**What to work on**
(1) Answer these questions using the rutaecarpine abstract:
(a) In the AIM section, what condition is called a dominant factor contributing to diabetic death?
(b) In the METHOD section, which cells had their activity and apoptosis judged?
(c) What did the IF assay test?
(2) Write the next part of the rutaecarpine abstract, starting after its last sentence.

**Quoted passage**
Rutaecarpine ameliorates cardiomyocyte injury induced by high glucose by promoting TRPV1-mediated autophagy.

AIM

Diabetic cardiomyopathy (DCM) is a dominant factor contributing to diabetic death. Rutaecarpine has many cardiovascular biological effects and anti-high-glucose activity. Therefore, this paper aimed to investigate the impact of rutaecarpine on high glucose (HG)-elicited cardiomyocyte injury.

METHOD

Cell counting kit 8 (CCK-8) and 5-ethynyl-2'-deoxyuridine (EdU), TdT-mediated dUTP Nick-End Labeling (TUNEL) assays judged H9c2 cell activity and apoptosis, and oxidative stress was assessed by corresponding assay kits. The expression of apoptosis, oxidative stress, autophagy-associated factors and TRPV1 were examined with western blot. IF assay tested GFP-LC3 expression.

**Records**
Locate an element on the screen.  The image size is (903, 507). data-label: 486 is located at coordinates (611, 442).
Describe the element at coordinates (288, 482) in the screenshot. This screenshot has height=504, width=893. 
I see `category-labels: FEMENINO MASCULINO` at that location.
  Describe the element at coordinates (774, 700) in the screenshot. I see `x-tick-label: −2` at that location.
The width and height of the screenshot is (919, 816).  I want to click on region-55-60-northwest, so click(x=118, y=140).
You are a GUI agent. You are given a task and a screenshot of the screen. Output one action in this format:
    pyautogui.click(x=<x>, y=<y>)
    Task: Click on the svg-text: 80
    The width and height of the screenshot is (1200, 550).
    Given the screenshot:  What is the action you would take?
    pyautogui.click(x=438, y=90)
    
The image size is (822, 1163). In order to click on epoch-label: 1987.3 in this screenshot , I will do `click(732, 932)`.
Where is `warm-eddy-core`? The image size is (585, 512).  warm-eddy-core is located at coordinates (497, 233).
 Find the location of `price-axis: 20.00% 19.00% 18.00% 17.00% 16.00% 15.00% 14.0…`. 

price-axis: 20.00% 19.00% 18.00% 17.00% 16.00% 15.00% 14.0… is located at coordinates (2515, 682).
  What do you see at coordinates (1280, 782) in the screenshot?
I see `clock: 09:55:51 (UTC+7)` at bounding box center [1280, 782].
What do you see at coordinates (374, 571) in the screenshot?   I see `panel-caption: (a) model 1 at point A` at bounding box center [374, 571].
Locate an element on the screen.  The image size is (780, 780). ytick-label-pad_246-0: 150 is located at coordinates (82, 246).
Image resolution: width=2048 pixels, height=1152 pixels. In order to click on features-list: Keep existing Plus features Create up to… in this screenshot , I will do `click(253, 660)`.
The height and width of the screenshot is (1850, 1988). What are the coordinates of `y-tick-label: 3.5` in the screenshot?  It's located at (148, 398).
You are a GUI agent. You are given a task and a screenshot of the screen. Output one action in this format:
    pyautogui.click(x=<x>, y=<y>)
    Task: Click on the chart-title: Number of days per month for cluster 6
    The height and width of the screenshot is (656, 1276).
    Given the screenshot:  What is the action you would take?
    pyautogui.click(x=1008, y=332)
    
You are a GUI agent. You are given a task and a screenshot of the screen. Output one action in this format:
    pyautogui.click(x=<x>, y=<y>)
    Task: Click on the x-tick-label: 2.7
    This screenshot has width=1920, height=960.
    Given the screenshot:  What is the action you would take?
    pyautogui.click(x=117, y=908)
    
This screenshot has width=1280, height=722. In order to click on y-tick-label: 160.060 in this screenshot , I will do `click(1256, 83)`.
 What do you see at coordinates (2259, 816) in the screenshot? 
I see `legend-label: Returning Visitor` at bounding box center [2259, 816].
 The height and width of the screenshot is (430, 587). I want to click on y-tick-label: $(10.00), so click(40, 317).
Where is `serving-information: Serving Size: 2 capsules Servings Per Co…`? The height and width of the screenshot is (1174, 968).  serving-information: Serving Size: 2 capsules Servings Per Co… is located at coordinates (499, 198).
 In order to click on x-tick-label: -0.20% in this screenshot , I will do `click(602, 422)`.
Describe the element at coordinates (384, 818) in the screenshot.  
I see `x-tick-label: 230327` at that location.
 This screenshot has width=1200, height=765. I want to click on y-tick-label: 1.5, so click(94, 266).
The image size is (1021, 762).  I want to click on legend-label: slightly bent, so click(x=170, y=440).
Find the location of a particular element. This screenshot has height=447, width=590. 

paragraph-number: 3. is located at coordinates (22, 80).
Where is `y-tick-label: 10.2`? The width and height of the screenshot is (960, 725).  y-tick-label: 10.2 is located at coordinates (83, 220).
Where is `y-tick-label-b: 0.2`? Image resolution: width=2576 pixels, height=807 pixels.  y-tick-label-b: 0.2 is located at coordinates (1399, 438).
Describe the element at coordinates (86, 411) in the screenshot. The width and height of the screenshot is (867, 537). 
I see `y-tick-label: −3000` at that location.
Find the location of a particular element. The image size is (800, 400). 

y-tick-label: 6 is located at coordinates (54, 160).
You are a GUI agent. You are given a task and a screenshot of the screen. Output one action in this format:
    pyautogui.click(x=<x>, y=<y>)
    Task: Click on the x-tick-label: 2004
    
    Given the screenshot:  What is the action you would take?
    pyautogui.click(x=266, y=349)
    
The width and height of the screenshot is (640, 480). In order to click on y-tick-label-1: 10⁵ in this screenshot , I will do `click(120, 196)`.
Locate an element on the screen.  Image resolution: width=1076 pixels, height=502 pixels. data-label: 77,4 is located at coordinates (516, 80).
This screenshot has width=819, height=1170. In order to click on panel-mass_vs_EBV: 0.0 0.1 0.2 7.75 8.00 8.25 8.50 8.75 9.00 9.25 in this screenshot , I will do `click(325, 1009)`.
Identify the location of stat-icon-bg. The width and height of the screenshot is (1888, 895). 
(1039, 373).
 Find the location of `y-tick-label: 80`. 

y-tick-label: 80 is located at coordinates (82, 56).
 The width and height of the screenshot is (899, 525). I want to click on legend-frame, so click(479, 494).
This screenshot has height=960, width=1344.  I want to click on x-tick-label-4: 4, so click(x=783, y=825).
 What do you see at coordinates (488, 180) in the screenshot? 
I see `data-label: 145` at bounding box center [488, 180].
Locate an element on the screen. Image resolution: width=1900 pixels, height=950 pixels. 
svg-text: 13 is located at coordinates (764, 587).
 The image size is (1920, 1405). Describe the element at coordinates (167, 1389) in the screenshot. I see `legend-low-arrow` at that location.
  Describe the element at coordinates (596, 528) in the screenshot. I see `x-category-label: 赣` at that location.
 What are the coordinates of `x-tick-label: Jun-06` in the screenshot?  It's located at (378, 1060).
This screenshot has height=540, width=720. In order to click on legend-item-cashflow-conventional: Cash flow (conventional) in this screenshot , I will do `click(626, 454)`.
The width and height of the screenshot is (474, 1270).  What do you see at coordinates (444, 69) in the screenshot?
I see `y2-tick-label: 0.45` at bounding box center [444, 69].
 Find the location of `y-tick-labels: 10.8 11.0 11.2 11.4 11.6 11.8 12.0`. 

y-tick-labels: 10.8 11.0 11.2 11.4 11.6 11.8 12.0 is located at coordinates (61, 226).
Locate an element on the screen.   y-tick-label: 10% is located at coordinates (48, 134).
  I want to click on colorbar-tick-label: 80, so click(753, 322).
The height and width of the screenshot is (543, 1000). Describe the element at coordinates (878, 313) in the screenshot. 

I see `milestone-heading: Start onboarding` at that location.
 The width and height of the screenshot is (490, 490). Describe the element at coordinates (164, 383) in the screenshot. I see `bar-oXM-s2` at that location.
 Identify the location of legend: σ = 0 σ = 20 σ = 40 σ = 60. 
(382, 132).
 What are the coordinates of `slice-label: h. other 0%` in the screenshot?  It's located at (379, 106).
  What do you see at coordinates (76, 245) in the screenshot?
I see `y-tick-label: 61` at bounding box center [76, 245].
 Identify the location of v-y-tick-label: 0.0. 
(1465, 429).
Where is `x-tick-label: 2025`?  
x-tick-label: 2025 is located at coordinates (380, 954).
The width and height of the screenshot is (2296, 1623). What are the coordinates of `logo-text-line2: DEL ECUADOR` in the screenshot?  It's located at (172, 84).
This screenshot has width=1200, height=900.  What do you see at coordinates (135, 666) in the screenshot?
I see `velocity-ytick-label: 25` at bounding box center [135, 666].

**Results of the exercise**
(1)
(a) Diabetic cardiomyopathy (DCM)
(b) H9c2 cells
(c) GFP-LC3 expression

(2)
RESULTS

As a result, rutaecarpine had no obvious effect on the viability of H9c2 cells while elevated HG-exposed H9c2 cell viability. Rutaecarpine inhibited the apoptosis and oxidative stress of H9c2 cells induced by HG. In addition, rutaecarpine activated TRPV1 to induce autophagy. However, inhibition of TRPV1 inactivated the autophagy, which drove HG-evoked H9c2 apoptosis and oxidative stress.

CONCLUSIONS

In conclusion, rutaecarpine suppressed HG-stimulated H9c2 cell viability injury, apoptosis as well as oxidative stress via promoting TRPV1-mediated autophagy (Fig. 10, Ref. 40).